L'opinione di Vincenzo Lovino

«Noi siamo in guerra. Servono norme da guerra»

Lo ha detto il capo della protezione civile nazionale Fabrizio Curcio paragonando la pandemia Covid a una guerra.

Il piano vaccinale

Il piano vaccinale è iniziato a dicembre 2020, in tre mesi non siamo ancora riusciti a vaccinare tutti gli over 80 ma diamo priorità ai dipendenti statali, magari giovani e in buona salute. Questi proclami allarmistici non fanno altro che aumentare il disagio e lo stato d’ansia di un Paese già provato su tutti i fronti, non ultimo quello economico che vede nuovamente tutto bloccato nel mese di aprile.

Il gioco dei colori

Fino alla metà di aprile la zona gialla non sarà contemplata, Pasqua e Pasquetta per tutti in zona rossa e, per il restante mese, tutte le regioni saranno soltanto in zona rossa o arancione oppure verrà considerata una zona gialla rafforzata con regole più severe. Verso metà aprile saranno valutati i dati generali e se la situazione risulterà in miglioramento, allora si potrà considerare il ritorno anche della zona gialla altrimenti se ne riparlerà direttamente a fine aprile.

La tanto criticata DAD

Per la scuola rientro in classe degli alunni fino alla prima media per le zone rosse e fino alla terza media per quelle arancioni, con il 50% in dad per le superiori. Una situazione scolastica disastrosa, dove a pagare sono i nostri ragazzi bistrattati da mesi e le famiglie che si sono trovate conseguentemente ad affrontare tutte le problematiche legate alla didattica a distanza con enormi disagi sull’organizzazione quotidiana.

Salvini

La Lega e in particolar modo Salvini spinge giustamente e, a ragion veduta, per le riaperture dopo Pasqua, esattamente dal 7 aprile, data in cui entreranno in vigore le nuove regole, ma su questo punto non ci sono molte certezze perché si teme che le riaperture possano spingere i cittadini a pensare che l’emergenza sia scemata. Paghiamo quindi un prezzo altissimo. Palestre chiuse da mesi, teatri e ristoranti che non lavorano più. Il mondo dell’imprenditoria in ginocchio che sconta l’incompetenza governativa incapace di mettere in salvo il nostro Paese.
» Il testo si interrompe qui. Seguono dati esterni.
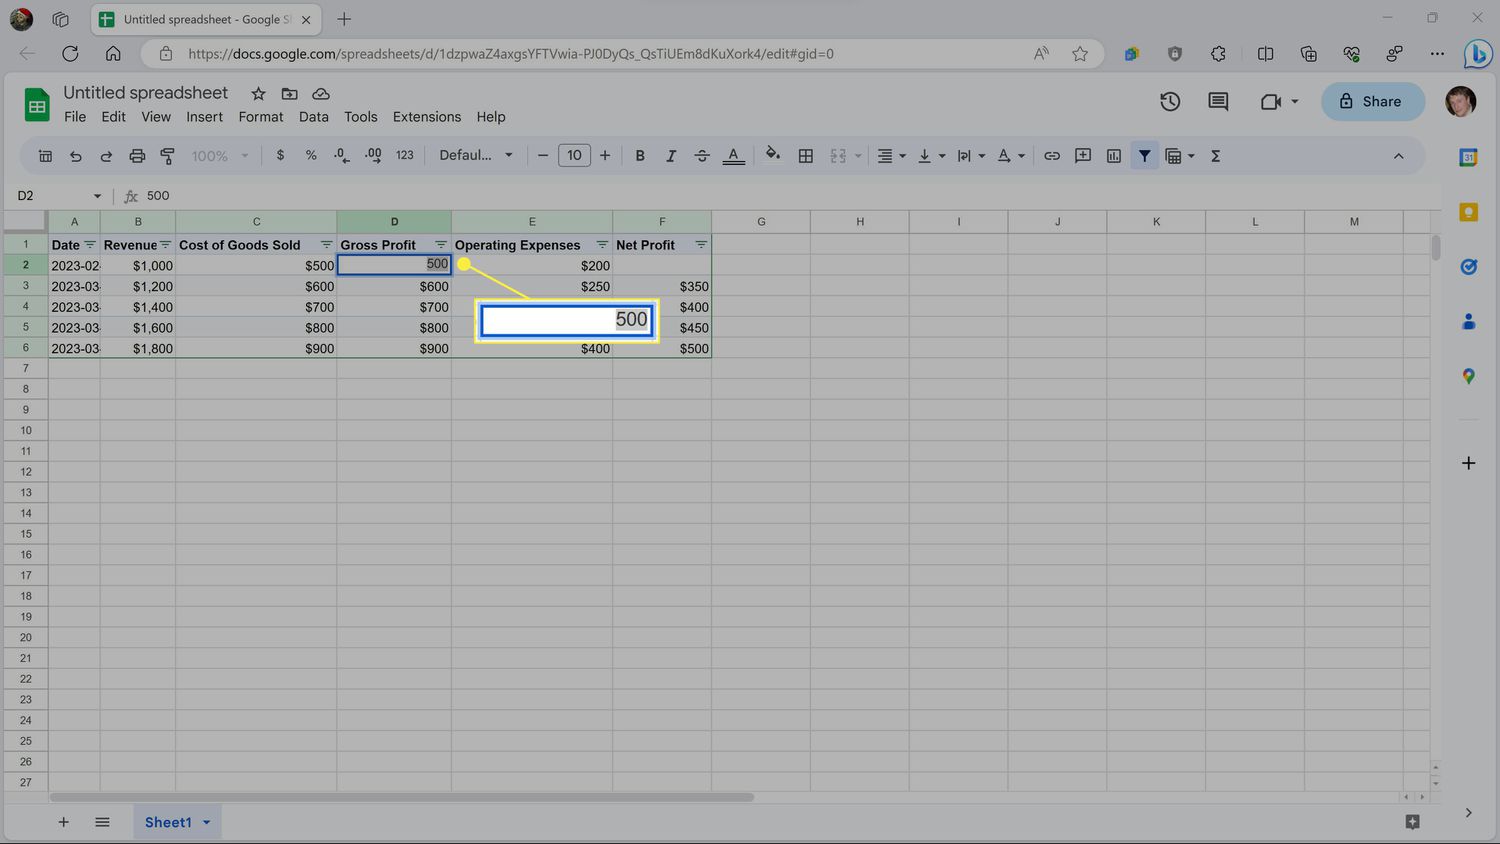This screenshot has width=1500, height=844.
Task: Select the Paint format tool
Action: tap(167, 156)
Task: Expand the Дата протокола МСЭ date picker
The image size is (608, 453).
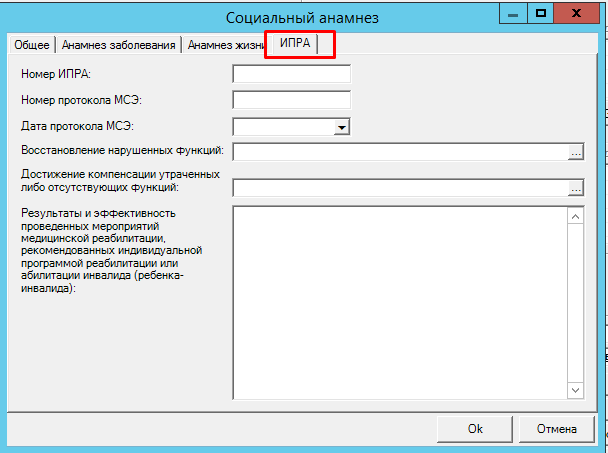Action: [x=341, y=127]
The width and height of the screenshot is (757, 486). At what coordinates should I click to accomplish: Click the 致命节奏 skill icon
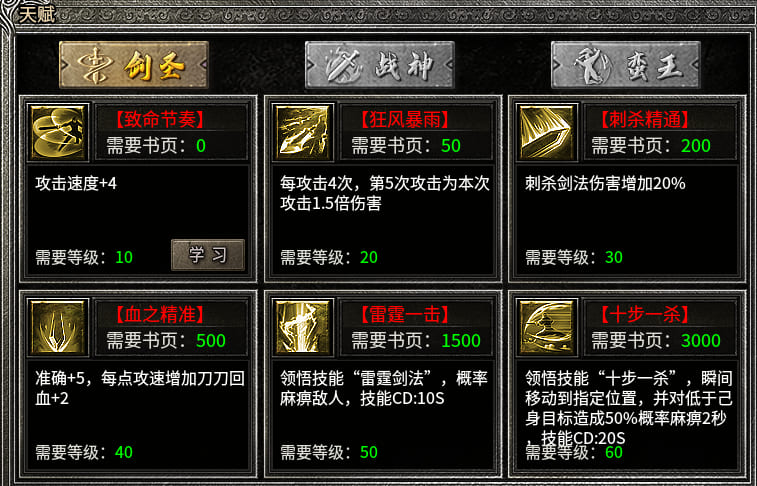pos(58,132)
Ancora una volta l’inefficienza di questo Governo ricade sui cittadini, dalle famiglie all’imprenditoria che invece di essere tutelati sono ancora oggi il capro espiatorio di una situazione fuori controllo da mesi.

Vaccini

Ricominciamo dai fatti. Per ripartire vacciniamo le categorie a rischio e soprattutto rendiamoci conto che il collasso economico non può e non deve essere un problema di serie B per questo Paese. Ritorniamo alla normalità, riapriamo chi chiede di lavorare come base di un diritto umano di cui non possono privarci.